The Proximal Interphalangeal (PIP) Joint in Psoriatic Arthritis

Introduction

The PIP joint is commonly involved in Psoriatic Arthritis (PsA). This page explains PIP disease. Disease at this site is very important since the Rheumatologist must distinguish it from osteoarthritis and Rheumatoid Arthirits (RA).

Each hand and foot has 4 PIP joints (location shown inside the blue circles). These joints are commonly involved in all major types of arthritis including rheumatoid arthritis, osteoarthritis and psoriatic arthritis.

PIP joint swelling

In PsA, PIP joint disease is often associated with diffuse swelling that extends well beyond the joint space. This was first explained by Radiologists from Croatia who showed prominent abnormalities at the PIP entheses on MRI scanning [1].

The graphic on the left shows a cartoon of the joint anatomy and the right shows PIP disease in PsA. The diffuse swelling that is seen outside the PIP joints in PsA is linked to capsular enthesitis. This manifests as swelling that spreads away from the joint and is not centered on the joint space. S= skin. CL= collateral ligament and enthesis. JC= joint cavity. PP= proximal phalynx. IP = intermediate phalynx. The asterisk shows that the joint swelling is due to inflammatory changes outside the joint cavity related to the joint capsule and enthesis.

Disease at this site may involve only one PIP or many PIPs may be involved.

Strategy for PIP disease

Rheumatologists will do blood tests called Rheumatoid factor, ACPA (anti-CCP) and Antinuclear antibodies (ANA) to exclude other causes of arthritis.

An X-ray of the joint may be performed to look for evidence of PsA or alternative conditions such as osteoarthritis (OA). Unfortunately in early arthritis, all of the blood tests may be negative and the X-ray may not yet show damage.

X-rays of the PIP joints pre and post therapy are often used to determine whether new therapies can prevent bone erosion or damage. This was historically important for drug licencing in PsA.

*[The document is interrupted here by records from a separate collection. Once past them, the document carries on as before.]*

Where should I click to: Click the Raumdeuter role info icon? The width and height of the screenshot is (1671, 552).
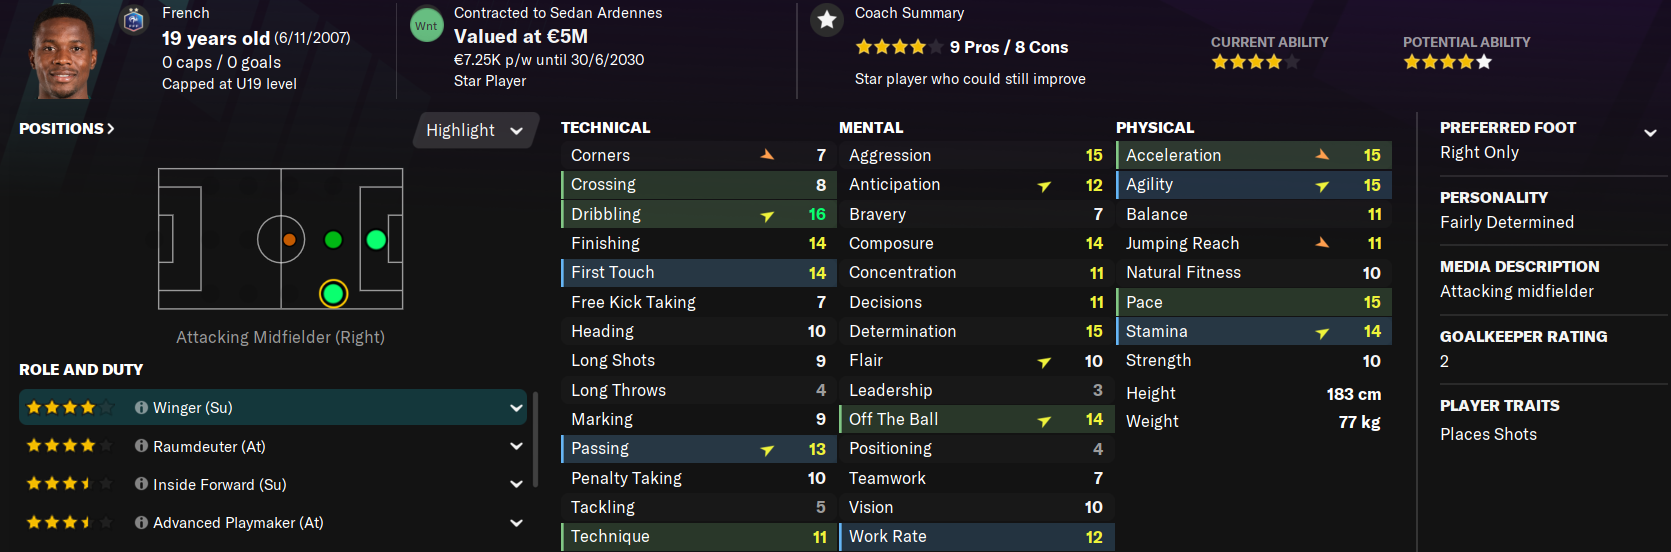point(142,447)
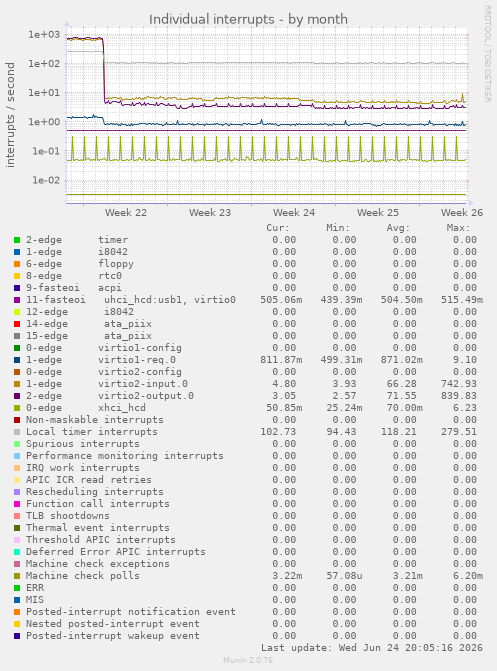Click the Max: column header
The height and width of the screenshot is (671, 497).
[458, 228]
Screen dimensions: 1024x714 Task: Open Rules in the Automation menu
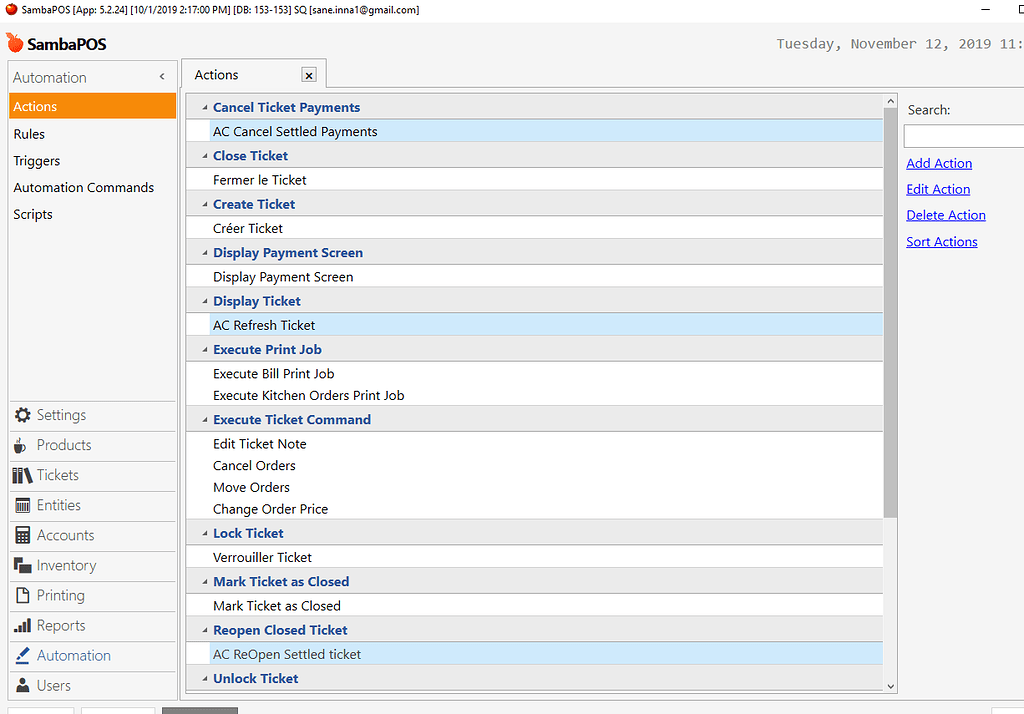[x=29, y=134]
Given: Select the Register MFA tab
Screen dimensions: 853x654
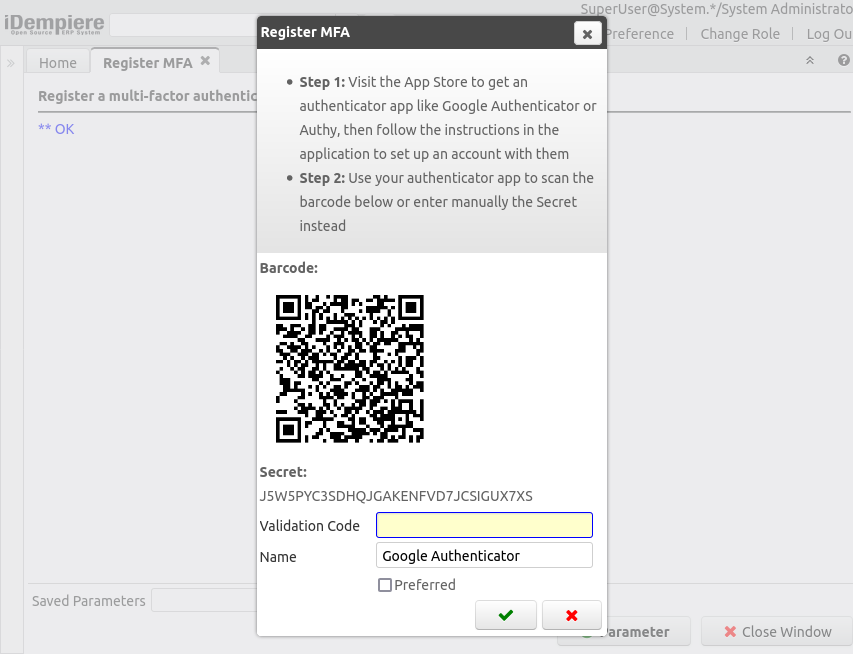Looking at the screenshot, I should (x=145, y=61).
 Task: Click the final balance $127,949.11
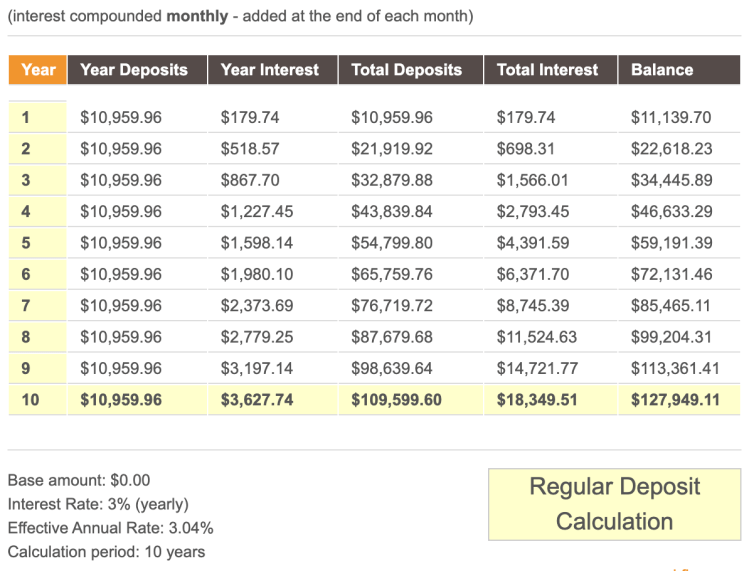click(x=676, y=400)
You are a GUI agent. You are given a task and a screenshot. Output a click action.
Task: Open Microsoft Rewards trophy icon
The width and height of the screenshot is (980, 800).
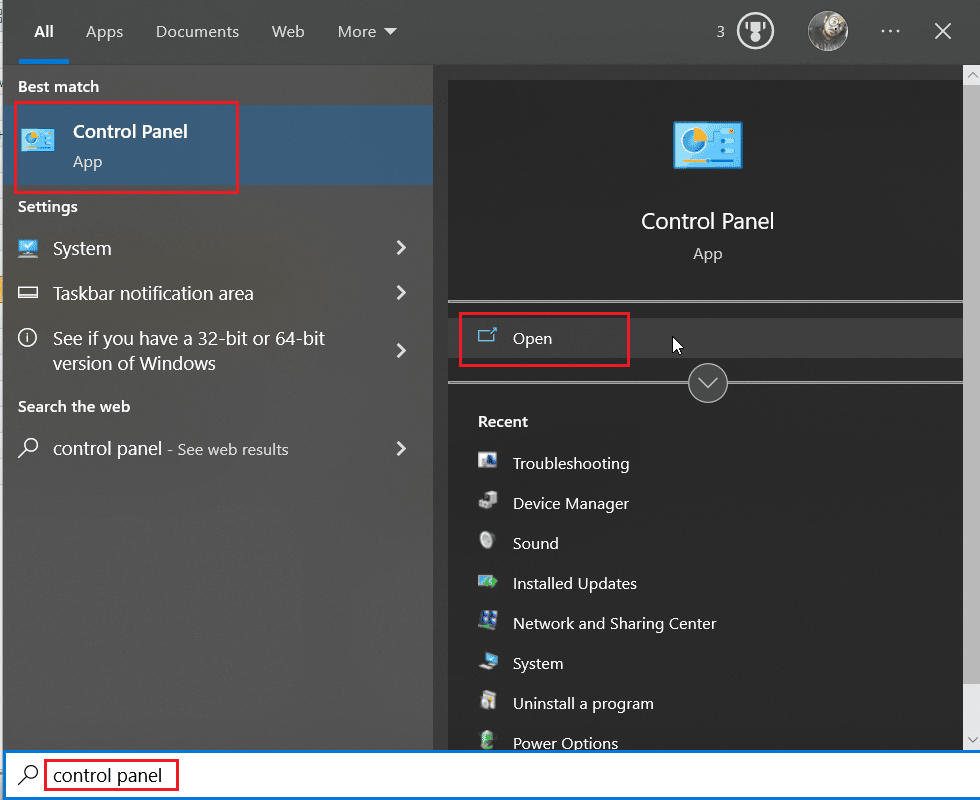pos(755,31)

Ultrasound or MRI scanning may not reliably distinguish PIP joint disease due to PsA or OA.

Implications

PIP joint disease in PsA is intimately associated with enthesitis in that joint.

References

1. Skeletal Radiol. 1995 Jul;24(5):351-5. Distinctive radiological features of small hand joints in rheumatoid arthritis and seronegative spondyloarthritis demonstrated by contrast-enhanced (Gd-DTPA) magnetic resonance imaging. Jevtic V, Watt I, Rozman B, Kos-Golja M, Demsar F, Jarh O.
2. Eur Radiol. 2013 Jun;23(6):1686-93. doi: 10.1007/s00330-012-2739-0. Epub 2013 Jan 9. Characterisation of hand small joints arthropathy using high-resolution MRI--limited discrimination between osteoarthritis and psoriatic arthritis. Braum LS, McGonagle D, Bruns A, Philipp S, Hermann S, Aupperle K, Tan AL, Diekhoff T, Hamm B, Hermann KG.